(Stored data)
▼

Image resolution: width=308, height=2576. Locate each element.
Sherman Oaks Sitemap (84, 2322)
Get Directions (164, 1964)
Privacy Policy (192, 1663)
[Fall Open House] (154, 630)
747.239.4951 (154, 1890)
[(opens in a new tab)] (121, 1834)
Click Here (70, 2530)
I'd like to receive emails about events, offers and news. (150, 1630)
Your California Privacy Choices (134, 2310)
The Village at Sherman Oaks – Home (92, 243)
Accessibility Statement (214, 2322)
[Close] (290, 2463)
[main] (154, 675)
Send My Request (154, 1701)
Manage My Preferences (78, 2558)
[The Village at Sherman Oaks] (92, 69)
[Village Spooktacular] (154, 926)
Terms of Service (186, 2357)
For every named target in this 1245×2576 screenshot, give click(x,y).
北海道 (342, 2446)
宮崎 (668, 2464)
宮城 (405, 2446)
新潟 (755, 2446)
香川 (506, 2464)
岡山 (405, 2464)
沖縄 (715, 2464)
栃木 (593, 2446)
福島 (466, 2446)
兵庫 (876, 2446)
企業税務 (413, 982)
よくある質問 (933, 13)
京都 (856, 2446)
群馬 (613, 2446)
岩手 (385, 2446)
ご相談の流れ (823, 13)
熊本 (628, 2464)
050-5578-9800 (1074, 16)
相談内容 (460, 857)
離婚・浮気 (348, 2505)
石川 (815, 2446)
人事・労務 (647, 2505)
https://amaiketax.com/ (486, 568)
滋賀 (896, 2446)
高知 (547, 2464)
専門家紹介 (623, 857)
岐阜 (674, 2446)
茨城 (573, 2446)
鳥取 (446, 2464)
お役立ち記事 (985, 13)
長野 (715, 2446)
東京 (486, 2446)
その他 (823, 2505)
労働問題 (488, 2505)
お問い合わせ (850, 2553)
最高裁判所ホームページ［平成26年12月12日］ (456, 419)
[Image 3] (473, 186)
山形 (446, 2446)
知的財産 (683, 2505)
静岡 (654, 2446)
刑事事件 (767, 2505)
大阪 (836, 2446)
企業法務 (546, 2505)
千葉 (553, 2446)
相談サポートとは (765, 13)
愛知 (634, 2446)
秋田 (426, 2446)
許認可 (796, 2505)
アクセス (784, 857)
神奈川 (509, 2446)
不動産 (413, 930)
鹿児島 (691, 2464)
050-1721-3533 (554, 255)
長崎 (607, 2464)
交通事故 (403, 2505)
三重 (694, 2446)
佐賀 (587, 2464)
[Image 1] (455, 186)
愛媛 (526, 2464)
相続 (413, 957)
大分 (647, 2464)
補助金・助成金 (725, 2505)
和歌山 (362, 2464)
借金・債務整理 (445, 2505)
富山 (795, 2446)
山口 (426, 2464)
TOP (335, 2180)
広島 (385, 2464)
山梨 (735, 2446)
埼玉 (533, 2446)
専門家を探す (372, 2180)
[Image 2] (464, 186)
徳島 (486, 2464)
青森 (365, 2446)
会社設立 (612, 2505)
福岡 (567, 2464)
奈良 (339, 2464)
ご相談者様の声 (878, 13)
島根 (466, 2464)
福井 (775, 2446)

▲

Assignment:
Quote exactly the stretch of lines above that starts at the first one and ends at the line with "岐阜 (674, 2446)", and nothing beyond it.

Response area:
Image resolution: width=308, height=2576. Locate each element.
Sherman Oaks Sitemap (84, 2322)
Get Directions (164, 1964)
Privacy Policy (192, 1663)
[Fall Open House] (154, 630)
747.239.4951 (154, 1890)
[(opens in a new tab)] (121, 1834)
Click Here (70, 2530)
I'd like to receive emails about events, offers and news. (150, 1630)
Your California Privacy Choices (134, 2310)
The Village at Sherman Oaks – Home (92, 243)
Accessibility Statement (214, 2322)
[Close] (290, 2463)
[main] (154, 675)
Send My Request (154, 1701)
Manage My Preferences (78, 2558)
[The Village at Sherman Oaks] (92, 69)
[Village Spooktacular] (154, 926)
Terms of Service (186, 2357)
For every named target in this 1245×2576 screenshot, give click(x,y).
北海道 (342, 2446)
宮崎 (668, 2464)
宮城 (405, 2446)
新潟 (755, 2446)
香川 (506, 2464)
岡山 (405, 2464)
沖縄 (715, 2464)
栃木 (593, 2446)
福島 (466, 2446)
兵庫 (876, 2446)
企業税務 (413, 982)
よくある質問 (933, 13)
京都 (856, 2446)
群馬 (613, 2446)
岩手 (385, 2446)
ご相談の流れ (823, 13)
熊本 (628, 2464)
050-5578-9800 (1074, 16)
相談内容 (460, 857)
離婚・浮気 (348, 2505)
石川 (815, 2446)
人事・労務 (647, 2505)
https://amaiketax.com/ (486, 568)
滋賀 (896, 2446)
高知 (547, 2464)
専門家紹介 (623, 857)
岐阜 (674, 2446)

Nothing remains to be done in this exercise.